Sermons

Asst. Pastor Timothy Yeo - 16 September 2018

Restoration Or Ruin

RESTORATION OR RUIN
Text: 1 Kings 13:1-10; 33-34
Series: Of God and Kings

God's warnings to our erroneous ways can be painful, yet it is better to be corrected than ruined. How can we move beyond the pain of correction to repentance and restoration?

Discussion Guide

1) Our response to warnings can lead us towards restoration

How do you feel when you read passages in the Bible on God’s warnings towards His people? In the Bible, we often see the pattern of God’s people disobeying God, then God withheld punishment and warned them, yet they did not turn from their ways but continued on in their sins. What does this tell you about God's character? What does this tell you about His people? In what way(s) can you identify with the people?

God warns His people because He desires that we turn away from our sins and return to Him. Reflect and share about a time when you heeded God’s warning, repented and received restoration. What made you decide to respond to God? How did you feel? How did your response affect those around you? Read Proverbs 12:1. Would you say that you are receptive to discipline? What makes you say so? How can you be more receptive? What is preventing you from becoming so? God’s discipline is motivated by His love for us. Describe a time when you received discipline from God yet felt loved by Him. If you know someone in a similar situation today, what would you say to them?

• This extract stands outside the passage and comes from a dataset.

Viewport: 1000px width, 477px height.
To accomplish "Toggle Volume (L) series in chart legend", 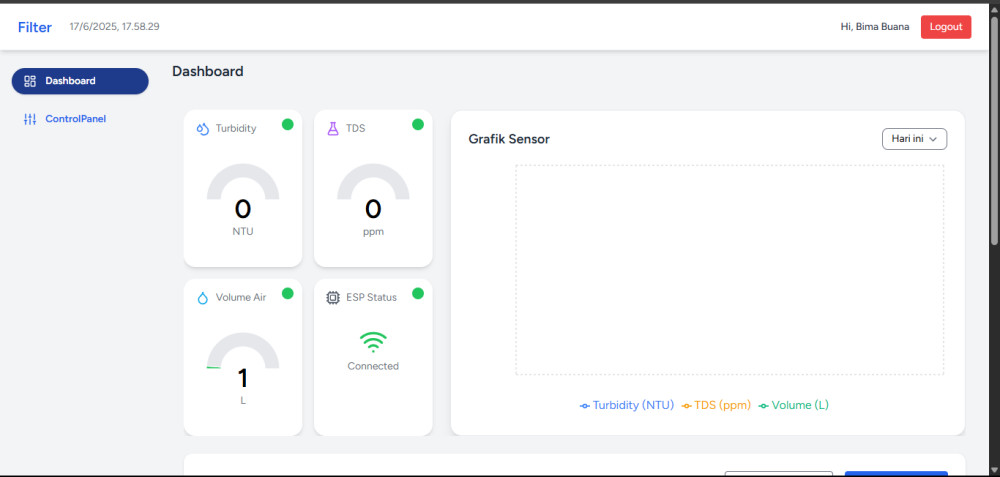I will pos(793,406).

2) Our persistence in sin will lead us towards ruin

Was there a time when you repeatedly warned a friend or loved one not to do something because it was harmful, but they did not listen? What happened? How did you feel when you saw them reaping the consequences of their actions? Because we serve a holy God who cannot tolerate sin, we should not take sin lightly. In what kind of situations do we tend to take sin lightly? How do some believers downplay the severity of their sins? Why do they want to rationalise it away? Do you agree that there is no distinction between a ‘big sin’ or a ‘small sin’? Why? What are some 'small' sins that believers tend to indulge in? Why is it dangerous to keep thinking that these 'small' sins are harmless? If you know of someone in such a situation, what would you say to them?

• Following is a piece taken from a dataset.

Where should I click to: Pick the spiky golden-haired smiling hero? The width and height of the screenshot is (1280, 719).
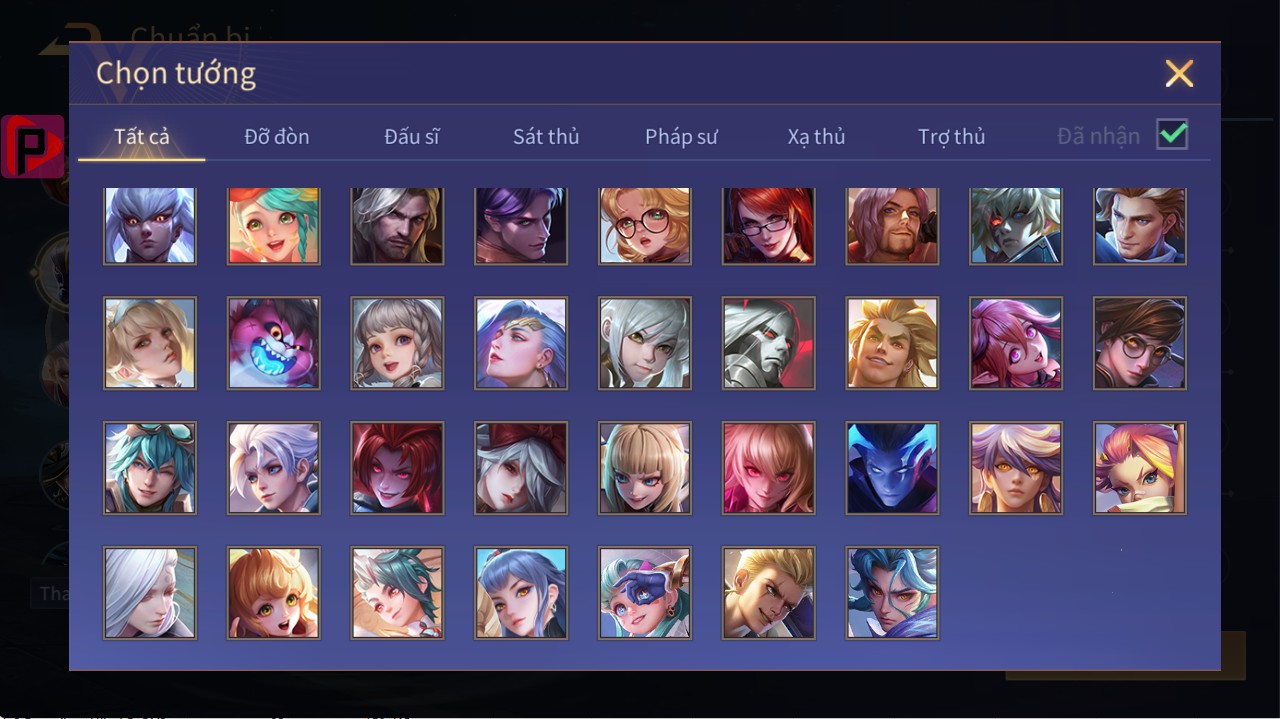coord(892,343)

How can the Life Group watch out for one another? How can we gently lead a fellow believer out of sin (Gal 6:1)? How can your group create a safe space for believers to confess and receive help to overcome sin? What are some helpful practices to cultivate? What are some relevant Biblical passages your group can learn from together with regards to this area (2 Cor 7:10 is an example). Though God has every right to punish sinners, He does not delight in their ruin but desires their restoration (Ezek 18:23; 33:11). How then should we as the church respond to people in the world who persist in sin?

Reflection Questions

1) Our response to warnings can lead us towards restoration

God warns His people because He desires that we turn away from our sins and return to Him. Reflect and share about a time when you heeded God’s warning, repented and received restoration. If you know someone in a similar situation today, what would you say to them?

2) Our persistence in sin will lead us towards ruin

How do some believers downplay the severity of their sins? How can your group create a safe space for believers to confess and receive help to overcome sin? Though God has every right to punish sinners, He does not delight in their ruin but desires their restoration (Ezek 18:23; 33:11). How then should we as the church respond to people in the world who persist in sin?

From Series: "Of God And Kings"

Broken commitments can have disastrous consequences. In the history of Israel, the kings’ unfaithfulness to God led to the end of a kingdom and captivity of God’s people. The kings learnt the hard way, but we don’t have to – if we heed God’s call to commitment today. This September, let us learn from history, and see the value of undivided commitment.